Heat captain Udonis Haslem has noticed Herro’s growth.

“You’re going to have ups and downs, it’s just how you recover from it,” Haslem said. “I think that shows the true maturation is how he has recovered. When he hasn’t had such a great game or when he missed a game because of his wrist, but he came back and played the next game and still played at a high level. Taking the challenge defensively. Those are the things that really show maturation from Tyler.”

Herro has “a lot of goals” for the 22nd year of his life. That list includes individual goals and an NBA championship.

“Hopefully I can continue to get better and we’ll see what happens at the end of 22,” he said with a grin.


Heat star center Bam Adebayo was on the bench for most of the Heat’s games while he was out for seven weeks after surgery on his right thumb, even traveling with the team during his recovery.

So Adebayo was able to watch rookie center Omer Yurtseven’s production up close. Yurtseven averaged 13.6 points, 13.9 rebounds and 2.9 assists in the 10 games prior to Adebayo’s return in Monday’s win over the Raptors.

“It was one of those things that you just enjoy somebody else’s success,” Adebayo said ahead of Wednesday’s game “I was proud of him just because a lot of dudes getting thrown in the fire, they don’t know how to handle their opportunity. He handled it very well. Whenever he gets the opportunity back, he always knows what he’s capable of.”

While he was sidelined, what was Adebayo’s message to Yurtseven: “One thing about him is he’s a phenomenal rebounder.
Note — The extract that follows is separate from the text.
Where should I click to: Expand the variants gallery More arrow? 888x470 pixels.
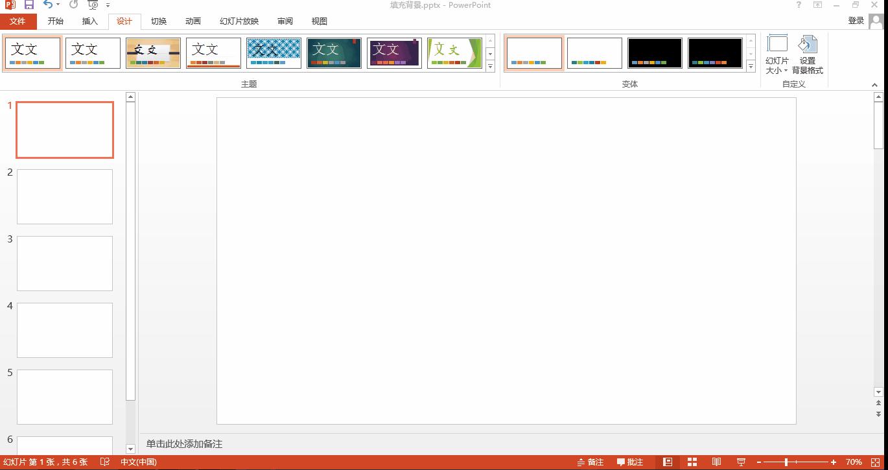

I said, ‘You’re not going to get that many plays, so just go get it off the glass.’ He just kept listening to that. Next thing you know, he has 14-rebound game, 16, 13, 15. So he started getting in the flow of his niche that he has with this team.”


Along with Herro, the ruled out Kyle Lowry (personal reasons), Markieff Morris (return to competition reconditioning), KZ Okpala (wrist sprain) and Victor Oladipo (knee injury recovery) for Wednesday’s game against the Trail Blazers. Center Chris Silva will be eligible to play as a COVID-19 replacement with Herro in protocols.

The Trail Blazers will be without Damian Lillard (core muscle recovery), Larry Nance Jr. (right knee inflammation) and Cody Zeller (right knee patellar fracture).